Here are some really quick and handy health and fitness tips that are easy to follow and introduce into your health and fitness regime. You’ll get great results by following these tips. For your convenience I have divided these tips into Nutrition and Exercise. It is important that you realize that your health and fitness goals will require you to find the right balance of healthy eating and active exercise.Nutrition:
When deciding what to eat ask yourself ‘can I grow this or can I catch this’. If the answer is yes then you’ll know that it is a whole food that is healthy and nutritious for you.
Keep all your coffee drinking to pre-noon. This will give you the benefits of caffeine while ensuring that you still get a good sleep. Sleep is a huge part of allowing your body to repair and get rid of body fat.
Green tea is a great replacement for coffee as it helps to keep you alert while putting a lot of anti-oxidants into your body.
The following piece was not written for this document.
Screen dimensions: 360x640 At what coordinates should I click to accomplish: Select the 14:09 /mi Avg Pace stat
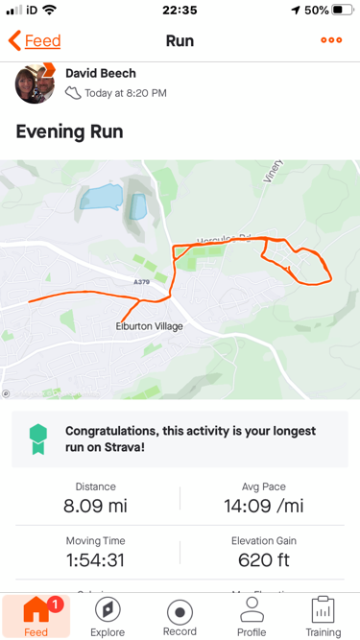(264, 499)
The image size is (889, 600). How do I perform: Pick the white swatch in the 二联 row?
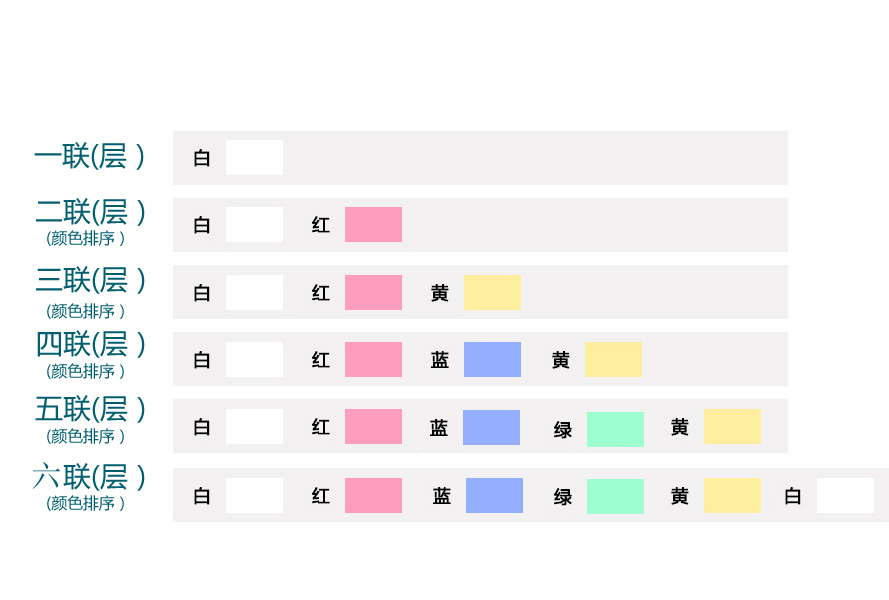pos(254,224)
Rather than microwaving food to reheat try steaming it. Steamers are a cheap appliance and steaming keeps more nutrients in your food.
Never allow yourself to become thirsty. Mild dehydration stresses the body and is counter productive to your health and fitness goals.
Become an exercise anywhere, anytime kind of person. Bust out 10 push ups anywhere you like. 10 Squats. You’ll soon find that by adding random exercises to your routine your body will get fitter and stronger faster. Your friends might think it’s a little strange that you do exercises here and there but eventually you’ll inspire them to do the same.
Keep your body guessing with a variety of exercises and levels of intensity. Don’t always do hard and fast training and don’t always go for low intensity workouts. Variety keeps your body guessing and gets great results.
Join a club or training group as it is proven that people who train in a group are far more likely to stay consistent with their training over an extended period of time.
Don’t neglect flexibility as part of your training program. Try to stretch for at least 20 minutes a day.
Invest in a foam roller and take the time to learn about self myofascial release. Foam rolling is a great way to prevent injury and to keep your body supple and flexible.
When doing cardiovascular training such as runs/walks work for time. Try and go a little further in the same amount of time. This will help you to increase the effort you are giving on your workouts.
Always listen to your body as far as your training goes. If you are feeling some aches and pains learn to tell whether it is a good pain or a bad pain. A good pain can be related to muscles that are a little sore from your previous workout whereas bad pain is normally sharp and more than gentle walking type pain.
If you can start to incorporate some of the tips above you’ll be well on your way to developing good health and fitness habits. It is impossible to be genuinely healthy without taking care of both aspects of fitness. A healthy lifestyle is something that forms over time as you educate yourself about what to put into your body and how to move your body effectively.